*Work item*:
The answer consists of one number: how many lines of the data below include the string "computer".

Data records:
========================================

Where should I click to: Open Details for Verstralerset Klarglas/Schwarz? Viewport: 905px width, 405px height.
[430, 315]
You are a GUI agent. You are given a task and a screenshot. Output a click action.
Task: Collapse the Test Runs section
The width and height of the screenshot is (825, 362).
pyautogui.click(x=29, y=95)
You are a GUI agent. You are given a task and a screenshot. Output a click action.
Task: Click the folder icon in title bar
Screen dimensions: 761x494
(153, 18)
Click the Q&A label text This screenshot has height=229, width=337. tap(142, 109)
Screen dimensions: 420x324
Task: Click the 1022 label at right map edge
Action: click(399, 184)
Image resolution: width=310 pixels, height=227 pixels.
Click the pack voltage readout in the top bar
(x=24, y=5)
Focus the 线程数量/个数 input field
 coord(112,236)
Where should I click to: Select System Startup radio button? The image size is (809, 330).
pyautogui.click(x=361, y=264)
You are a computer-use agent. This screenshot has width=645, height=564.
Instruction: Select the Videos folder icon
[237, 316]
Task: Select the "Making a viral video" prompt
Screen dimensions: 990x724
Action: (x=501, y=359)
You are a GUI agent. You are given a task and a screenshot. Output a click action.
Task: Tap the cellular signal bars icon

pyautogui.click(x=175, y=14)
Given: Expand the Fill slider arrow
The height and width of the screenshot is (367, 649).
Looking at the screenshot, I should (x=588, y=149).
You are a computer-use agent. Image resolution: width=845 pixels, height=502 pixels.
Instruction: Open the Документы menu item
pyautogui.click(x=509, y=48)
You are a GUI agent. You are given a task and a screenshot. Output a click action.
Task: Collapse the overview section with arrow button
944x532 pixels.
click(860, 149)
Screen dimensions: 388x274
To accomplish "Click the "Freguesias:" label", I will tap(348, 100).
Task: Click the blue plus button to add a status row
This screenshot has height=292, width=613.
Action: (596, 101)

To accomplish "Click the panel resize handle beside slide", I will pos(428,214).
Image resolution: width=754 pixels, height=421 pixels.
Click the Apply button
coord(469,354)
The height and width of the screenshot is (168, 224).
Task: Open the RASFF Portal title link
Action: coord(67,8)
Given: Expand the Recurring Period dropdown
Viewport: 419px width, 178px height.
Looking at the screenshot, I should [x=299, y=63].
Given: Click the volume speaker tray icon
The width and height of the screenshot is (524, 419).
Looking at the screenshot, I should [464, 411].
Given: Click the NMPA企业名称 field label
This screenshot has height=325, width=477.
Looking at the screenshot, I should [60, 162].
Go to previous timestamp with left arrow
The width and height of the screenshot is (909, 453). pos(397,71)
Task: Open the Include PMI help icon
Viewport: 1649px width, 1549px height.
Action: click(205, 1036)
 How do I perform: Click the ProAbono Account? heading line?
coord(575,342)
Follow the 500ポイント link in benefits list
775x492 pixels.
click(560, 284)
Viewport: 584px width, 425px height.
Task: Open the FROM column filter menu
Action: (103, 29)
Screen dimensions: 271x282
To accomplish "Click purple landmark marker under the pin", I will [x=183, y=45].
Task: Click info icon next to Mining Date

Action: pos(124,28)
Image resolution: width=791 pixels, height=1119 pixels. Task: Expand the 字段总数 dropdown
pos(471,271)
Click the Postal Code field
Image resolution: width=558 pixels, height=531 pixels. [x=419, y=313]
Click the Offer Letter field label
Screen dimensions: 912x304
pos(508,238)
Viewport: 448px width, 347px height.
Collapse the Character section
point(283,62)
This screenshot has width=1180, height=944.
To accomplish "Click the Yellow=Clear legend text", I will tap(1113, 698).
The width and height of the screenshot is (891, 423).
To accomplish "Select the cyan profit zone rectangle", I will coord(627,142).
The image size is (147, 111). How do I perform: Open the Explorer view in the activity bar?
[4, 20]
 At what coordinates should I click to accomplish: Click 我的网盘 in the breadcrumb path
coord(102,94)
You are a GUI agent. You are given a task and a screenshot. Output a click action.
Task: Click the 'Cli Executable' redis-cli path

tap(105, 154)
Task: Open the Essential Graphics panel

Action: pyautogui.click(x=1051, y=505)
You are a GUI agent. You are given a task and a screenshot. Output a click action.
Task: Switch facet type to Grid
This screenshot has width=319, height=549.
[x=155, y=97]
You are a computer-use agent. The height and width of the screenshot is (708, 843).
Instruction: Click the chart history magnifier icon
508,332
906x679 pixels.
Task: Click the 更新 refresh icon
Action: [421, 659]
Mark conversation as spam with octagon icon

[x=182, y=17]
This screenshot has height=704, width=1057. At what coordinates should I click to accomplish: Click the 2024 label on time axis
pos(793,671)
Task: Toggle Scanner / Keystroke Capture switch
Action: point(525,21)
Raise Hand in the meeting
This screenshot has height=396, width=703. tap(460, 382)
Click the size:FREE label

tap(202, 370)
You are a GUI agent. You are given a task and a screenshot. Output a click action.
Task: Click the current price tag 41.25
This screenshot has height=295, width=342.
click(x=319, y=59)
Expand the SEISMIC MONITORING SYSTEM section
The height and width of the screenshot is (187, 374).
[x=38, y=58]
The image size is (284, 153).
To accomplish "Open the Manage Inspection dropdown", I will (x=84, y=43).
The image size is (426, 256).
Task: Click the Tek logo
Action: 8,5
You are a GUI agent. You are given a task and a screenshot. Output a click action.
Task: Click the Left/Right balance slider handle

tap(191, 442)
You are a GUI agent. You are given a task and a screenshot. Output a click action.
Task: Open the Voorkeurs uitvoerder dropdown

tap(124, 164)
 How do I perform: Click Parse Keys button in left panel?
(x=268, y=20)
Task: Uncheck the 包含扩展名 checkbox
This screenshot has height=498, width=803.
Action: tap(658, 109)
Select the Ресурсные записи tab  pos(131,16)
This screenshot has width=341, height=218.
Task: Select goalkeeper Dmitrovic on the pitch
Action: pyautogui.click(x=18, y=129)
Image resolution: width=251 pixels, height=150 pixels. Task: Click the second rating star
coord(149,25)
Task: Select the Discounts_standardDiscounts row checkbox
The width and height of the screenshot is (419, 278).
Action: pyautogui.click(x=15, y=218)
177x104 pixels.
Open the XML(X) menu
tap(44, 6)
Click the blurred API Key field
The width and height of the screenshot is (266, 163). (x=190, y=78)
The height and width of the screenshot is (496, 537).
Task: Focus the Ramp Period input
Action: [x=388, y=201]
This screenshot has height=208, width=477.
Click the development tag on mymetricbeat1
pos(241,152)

========================================

*Final answer*:
3